Prairie Lights Bookstore
Please join us for a reading and conversation with Robin Hemley to celebrate the release of his book Oblivion. He will be joined in conversation by Patricia Foster and David Hamilton.
Connie May Fowler, author of How Clarissa Burden Learned to Fly, says of the book, “A tour de force. Oblivion is a marvel of the imagination and intellect. Hemley has . . .created a book that is a relentless page turner: funny and wise, exuberant and sad, insightful and magical, and-most wonderful of all-deeply, deeply human.”

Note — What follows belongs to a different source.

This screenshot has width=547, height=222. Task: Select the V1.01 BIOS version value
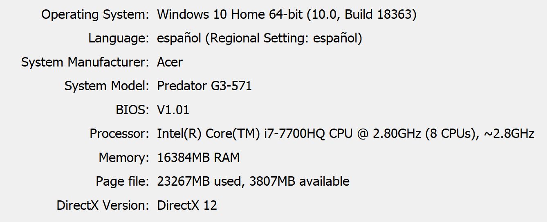click(173, 110)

Robin Hemley has published fifteen books of fiction and nonfiction. His most recent books are the autofiction, Oblivion, An After-Autobiography (Gold Wake, 2022), The Art and Craft of Asian Stories: A Writer’s Guide and Anthology, co-authored with Xu Xi (Bloomsbury, 2021) and Borderline Citizen: Dispatches from the Outskirts of Nationhood (Nebraska, 2020, Penguin SE Asia, 2021). He has previously published four collections of short stories, and his stories have been widely anthologized. His widely-used writing text, Turning Life into Fiction, has sold over a hundred thousand copies and has been in print for 25 years.

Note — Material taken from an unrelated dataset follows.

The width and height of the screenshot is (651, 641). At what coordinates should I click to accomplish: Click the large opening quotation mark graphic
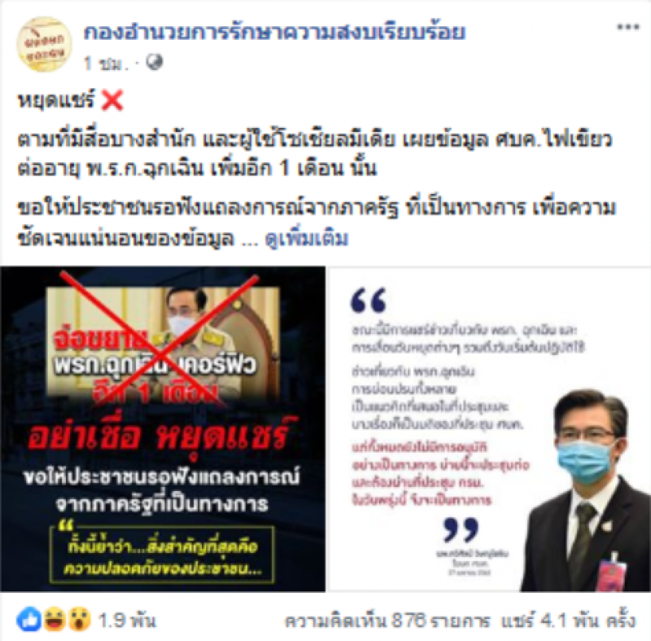pos(369,300)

David Hamilton was a member of the English Department at the University of Iowa for thirty-seven years, teaching both literature and writing courses. Through most of those years, too, he edited The Iowa Review. He is the author of A Certain Arc: Essays of Finding My Way, Deep River: A Memoir of a Missouri Farm, and Ossabaw and The Least Hinge, a volume and chapbook of poems.

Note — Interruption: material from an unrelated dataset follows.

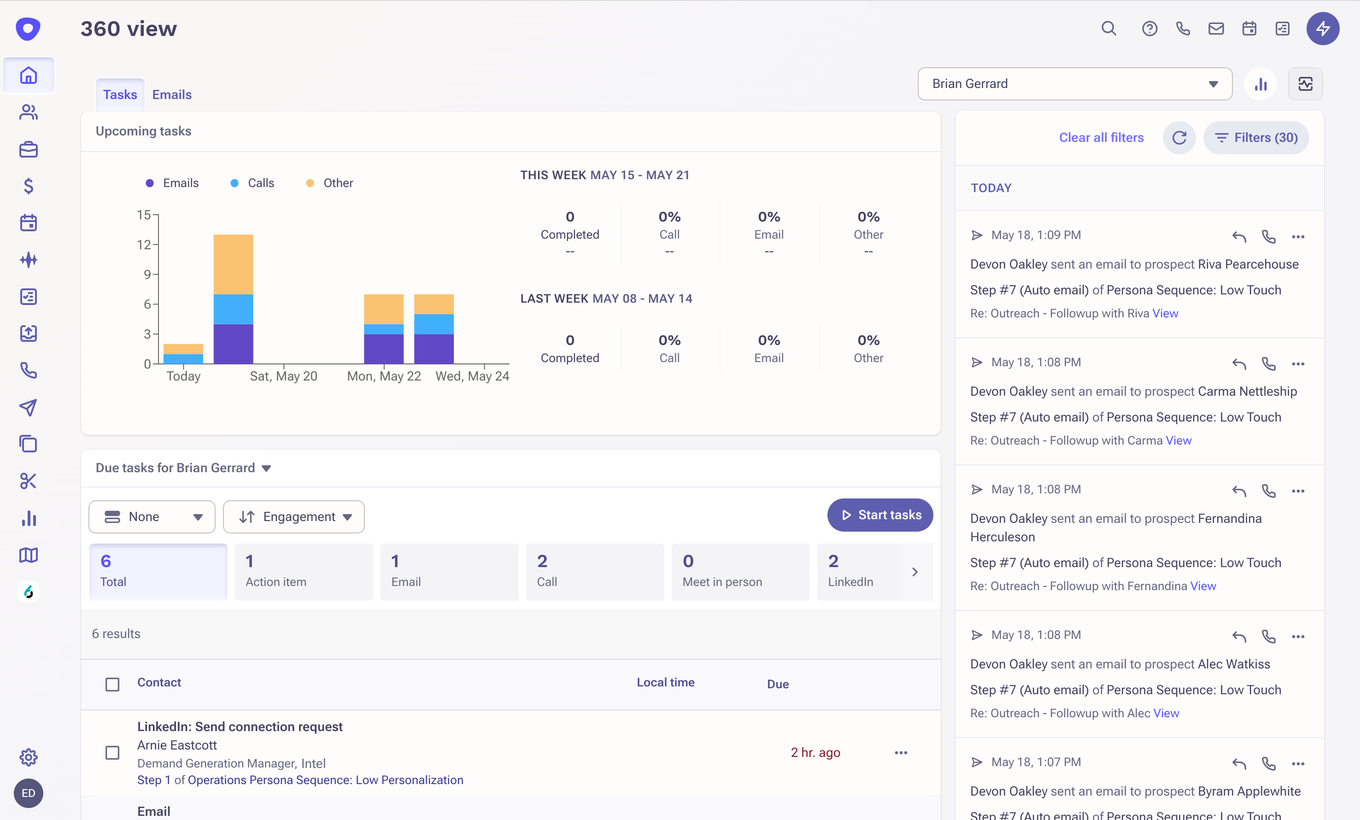Open the help question-mark icon in top bar

click(1149, 28)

Patricia Foster is the author of All the Lost Girls, Just Beneath My Skin, Girl from Soldier Creek and the editor of four anthologies including Understanding the Essay (co-edited with Jeff Porter). She is the recipient of a Dean’s Scholar Award, a Yaddo Fellowship, a Florida Arts Council Award, an Iowa Arts & Humanities Award, and has published over fifty essays and stories in Ploughshares, The Sun, Virginia Quarterly Review and other quarterlies. She is professor emeritus of the MFA Program in Nonfiction at UIowa and has taught in France, Australia, Italy, Czech Republic, and Spain.